#### DIRECTIONS FOR THIS TASK
Nothing in the records below should be altered in the copy, although the pictures must be left out.

#### PROVIDED INFORMATION

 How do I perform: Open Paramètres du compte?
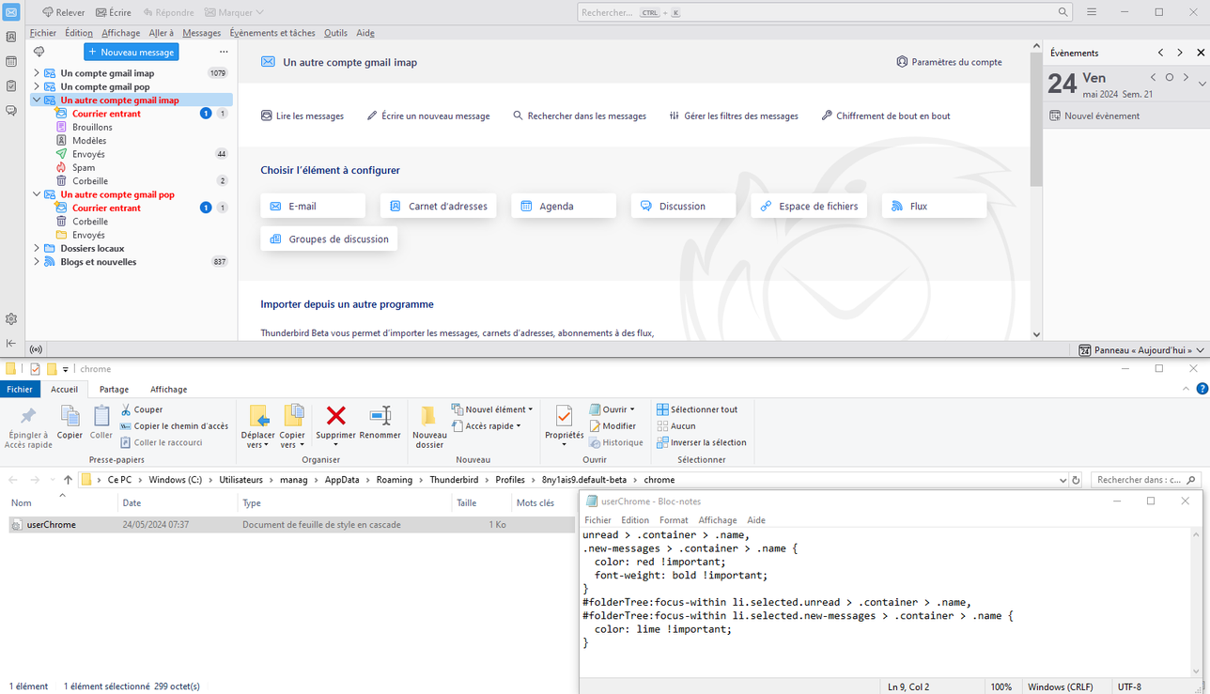949,62
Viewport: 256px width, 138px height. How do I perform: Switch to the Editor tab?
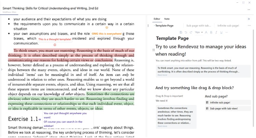pyautogui.click(x=157, y=19)
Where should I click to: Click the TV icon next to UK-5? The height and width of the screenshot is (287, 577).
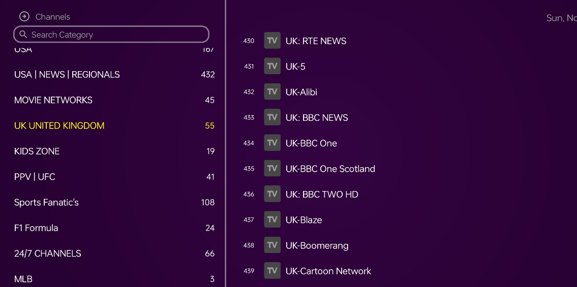tap(272, 66)
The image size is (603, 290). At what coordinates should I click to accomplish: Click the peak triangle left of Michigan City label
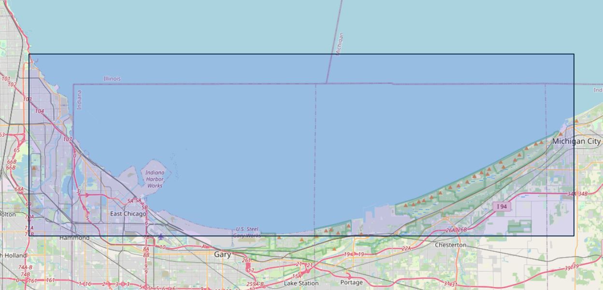tap(560, 134)
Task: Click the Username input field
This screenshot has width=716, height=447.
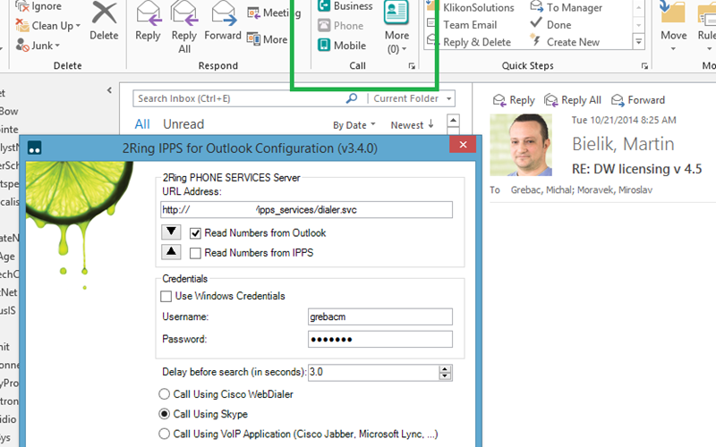Action: point(380,317)
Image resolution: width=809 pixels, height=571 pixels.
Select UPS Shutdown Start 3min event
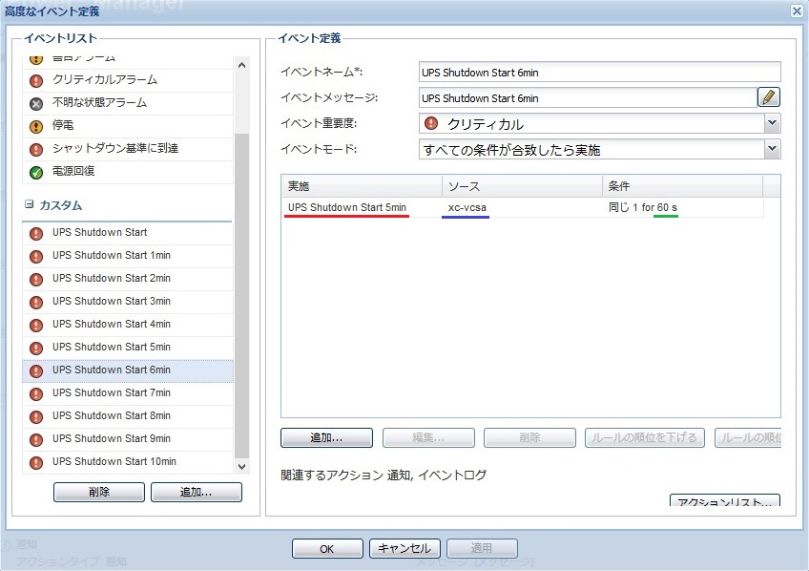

#### OUTPUT FOR THIS EXERCISE
 How do I perform: Open Paramètres du compte?
949,62
Viewport: 256px width, 138px height. How do I perform: Switch to the Editor tab?
pyautogui.click(x=157, y=19)
Where should I click to: Click the TV icon next to UK-5? The height and width of the screenshot is (287, 577).
tap(272, 66)
The image size is (603, 290). At what coordinates should I click to accomplish: Click the peak triangle left of Michigan City label
tap(560, 134)
Task: Click the Username input field
This screenshot has width=716, height=447.
Action: point(380,317)
Image resolution: width=809 pixels, height=571 pixels.
Select UPS Shutdown Start 3min event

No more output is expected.